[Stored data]
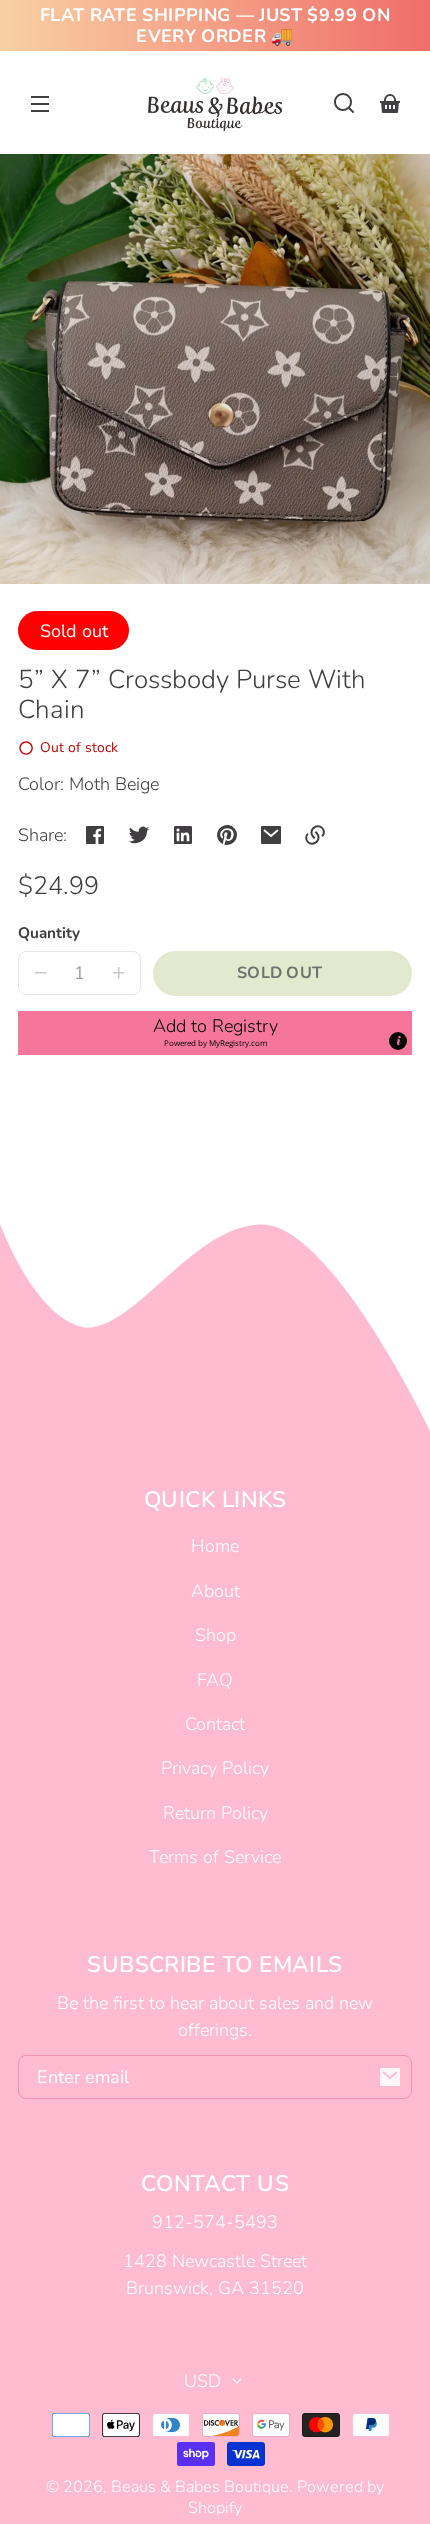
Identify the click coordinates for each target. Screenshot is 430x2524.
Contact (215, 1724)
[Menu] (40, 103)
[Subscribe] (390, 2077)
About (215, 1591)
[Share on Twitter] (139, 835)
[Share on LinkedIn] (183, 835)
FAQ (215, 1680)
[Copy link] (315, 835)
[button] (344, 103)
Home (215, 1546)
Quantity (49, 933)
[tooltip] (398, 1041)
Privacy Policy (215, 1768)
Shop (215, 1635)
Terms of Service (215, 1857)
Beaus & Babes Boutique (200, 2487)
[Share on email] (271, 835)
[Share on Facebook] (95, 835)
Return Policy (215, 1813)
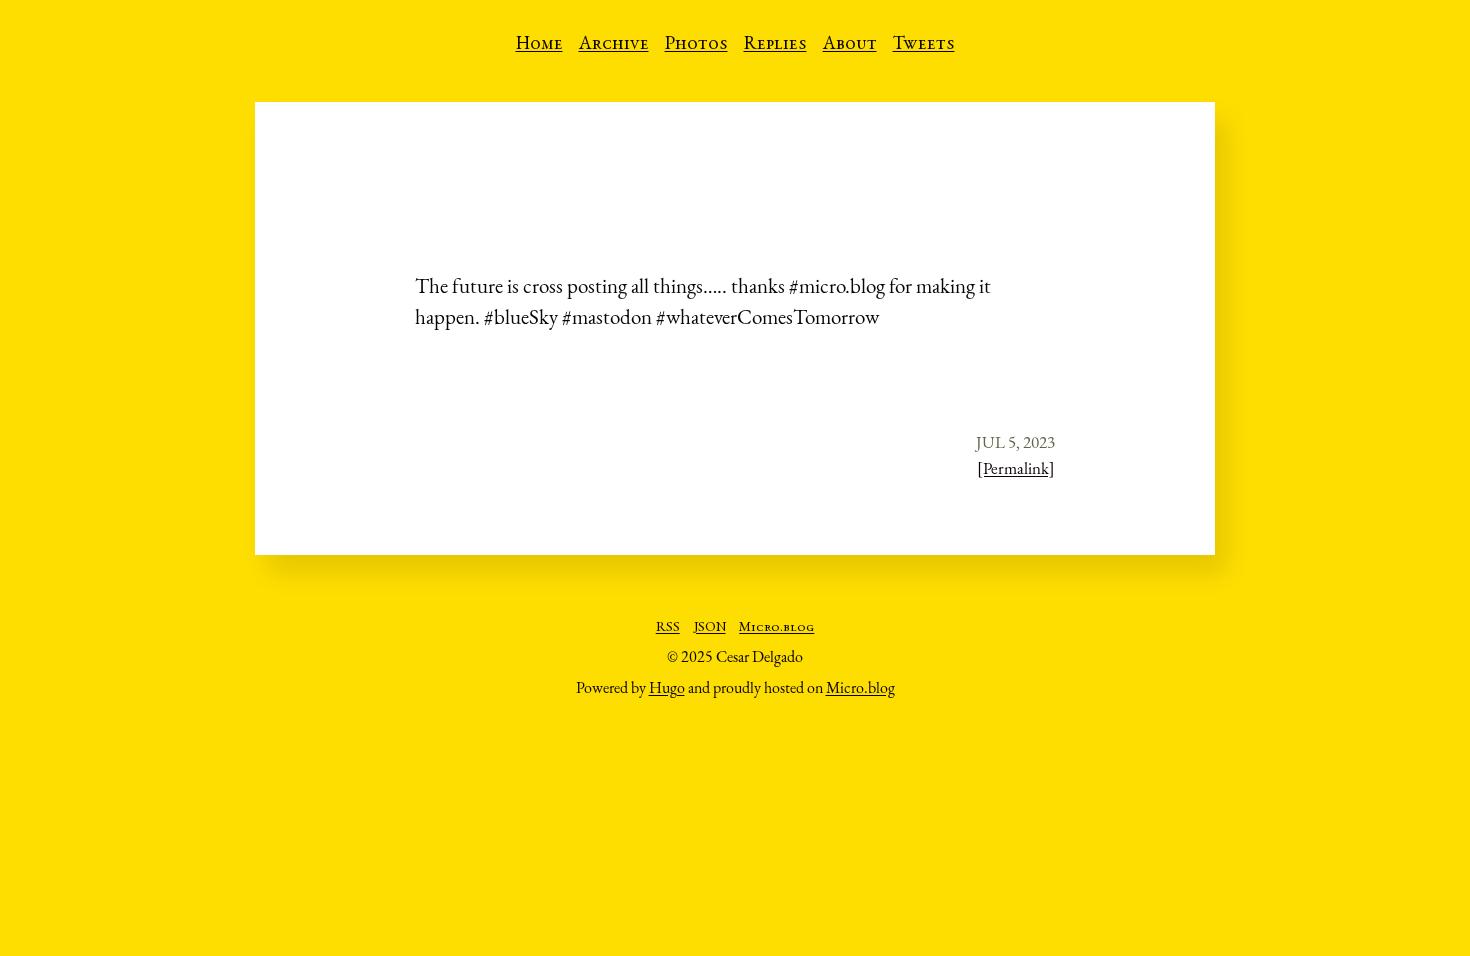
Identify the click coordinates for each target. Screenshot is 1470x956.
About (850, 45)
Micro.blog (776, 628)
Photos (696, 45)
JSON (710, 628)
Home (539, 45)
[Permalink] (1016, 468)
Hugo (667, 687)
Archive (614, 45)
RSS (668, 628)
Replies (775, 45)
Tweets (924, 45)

==

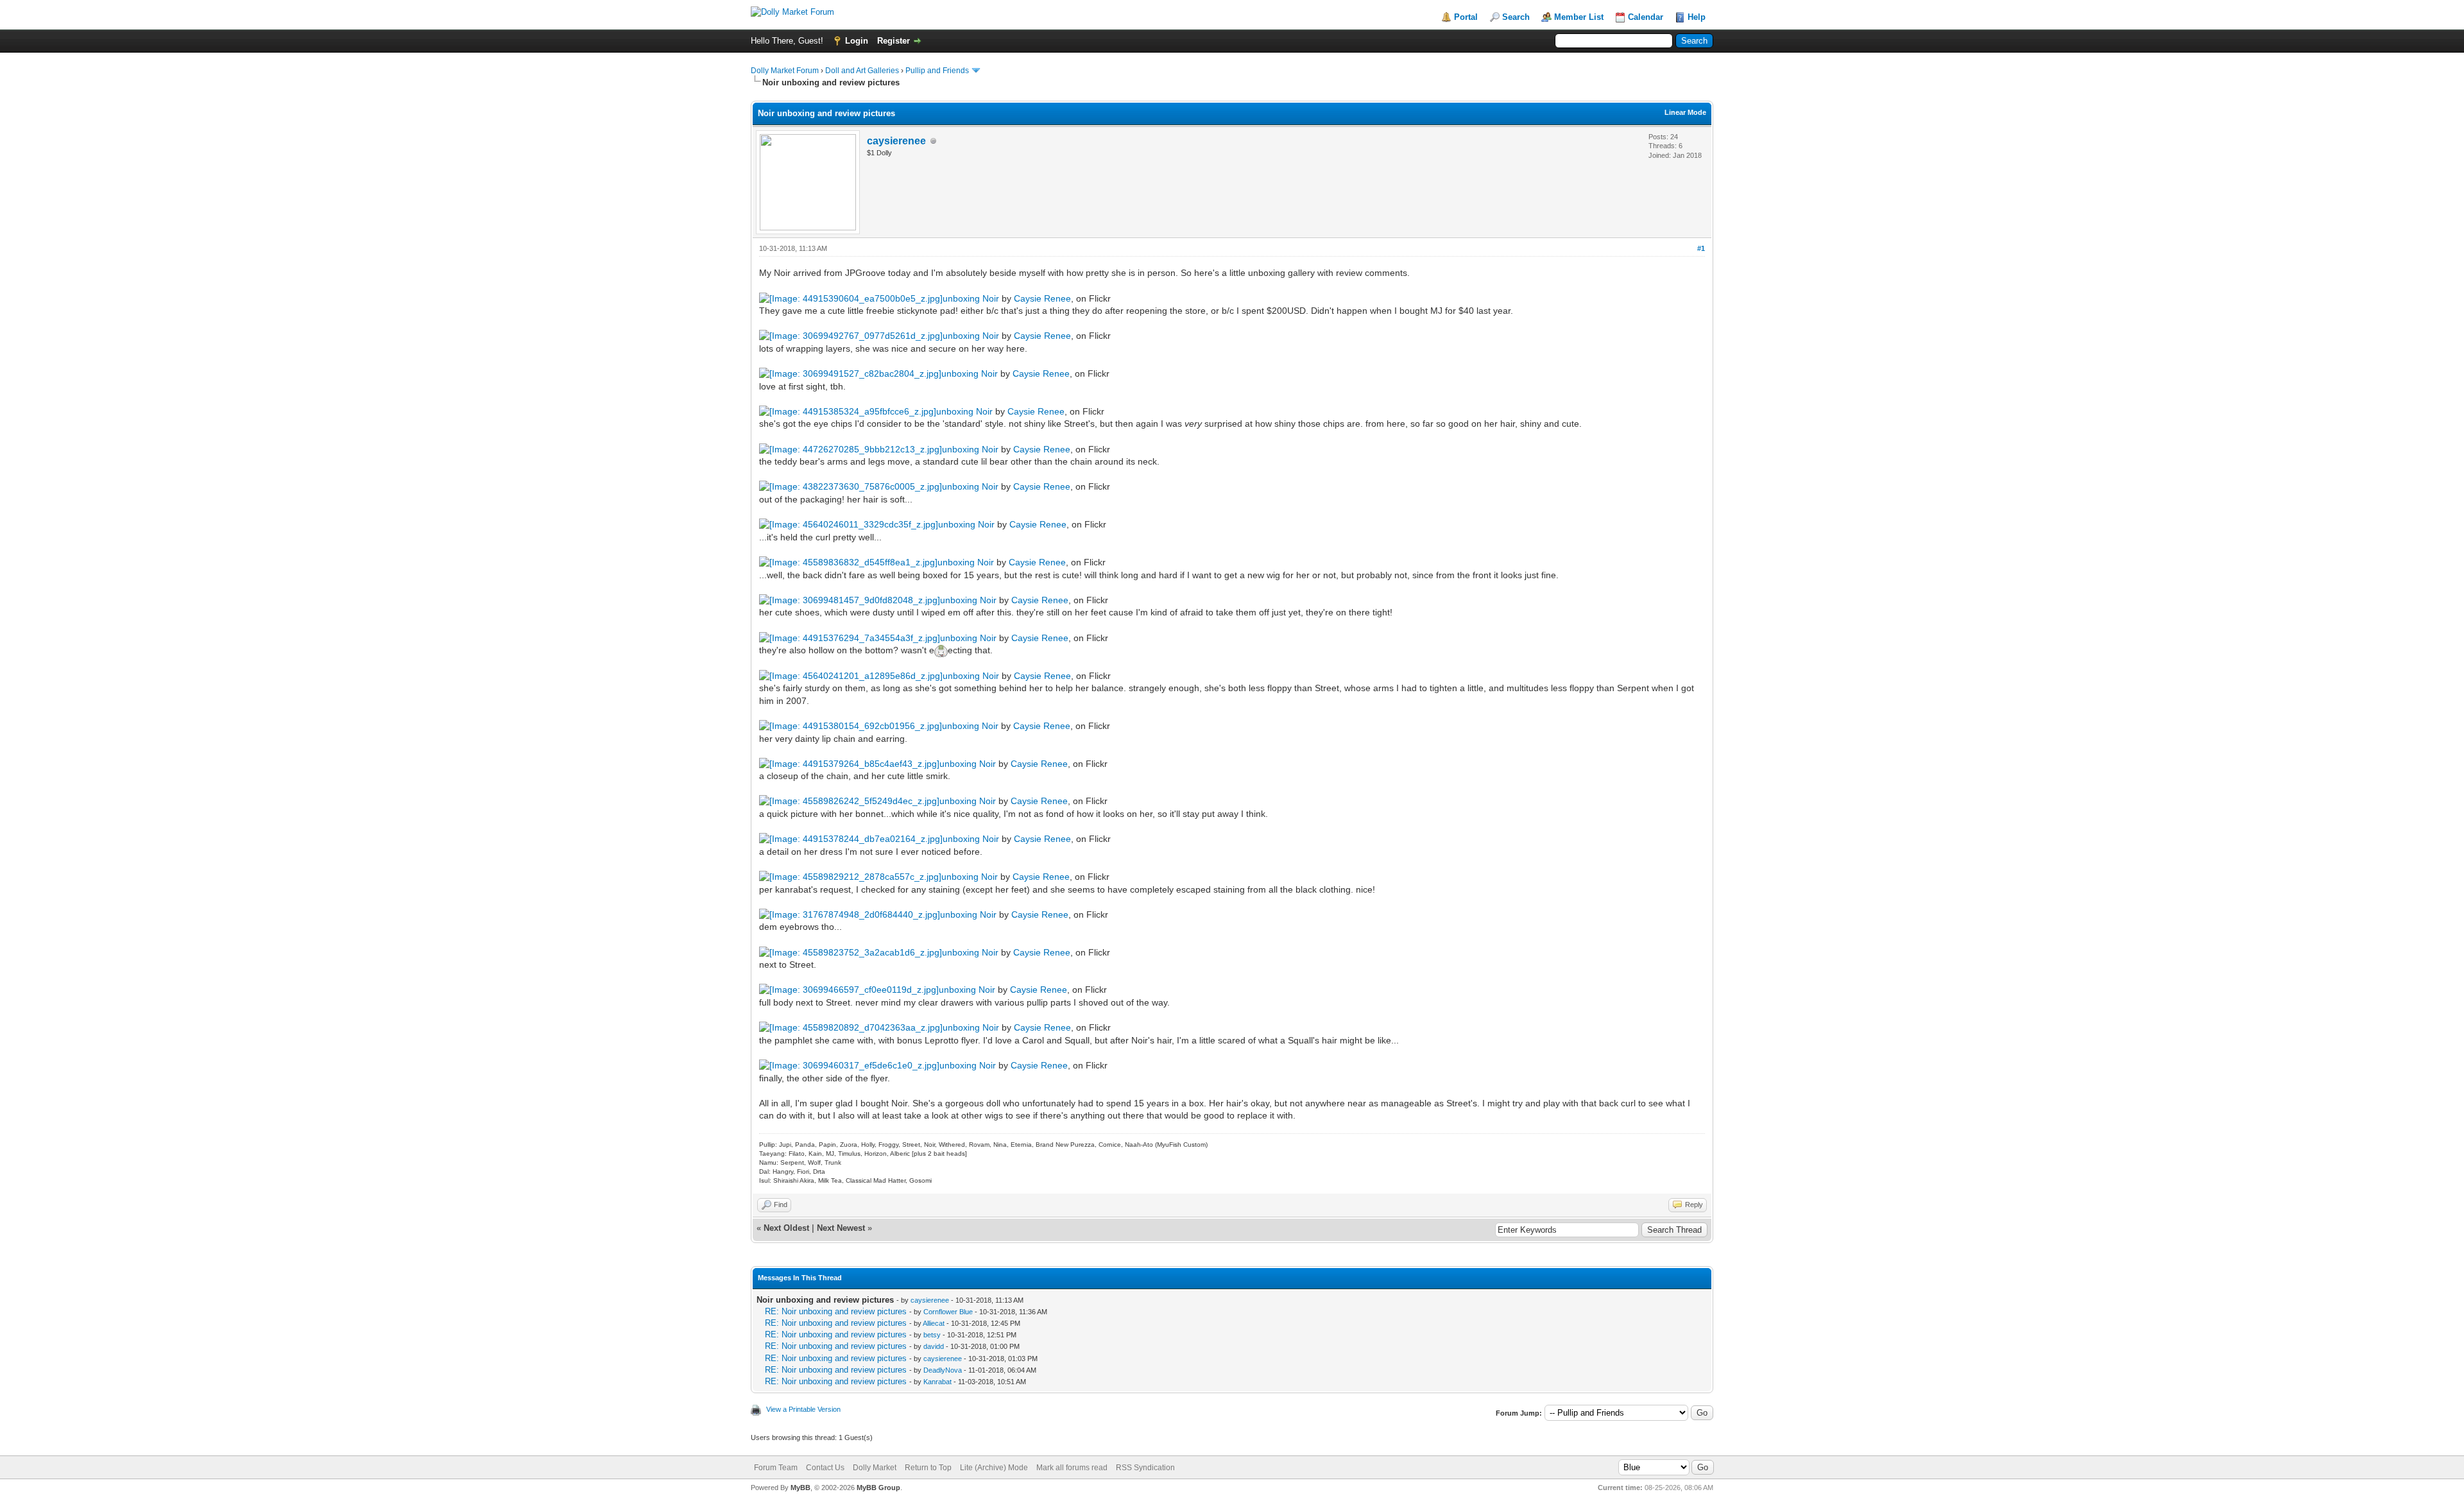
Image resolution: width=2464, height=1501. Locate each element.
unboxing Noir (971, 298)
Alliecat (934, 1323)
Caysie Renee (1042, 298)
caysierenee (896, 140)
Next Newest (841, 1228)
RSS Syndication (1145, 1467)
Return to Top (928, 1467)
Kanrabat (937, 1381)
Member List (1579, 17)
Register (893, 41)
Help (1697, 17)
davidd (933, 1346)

YOUR ASSIGNMENT:
Could you give the number of lines in the data above that contain the string "Share", with no other words?

RESPONSE AREA:
4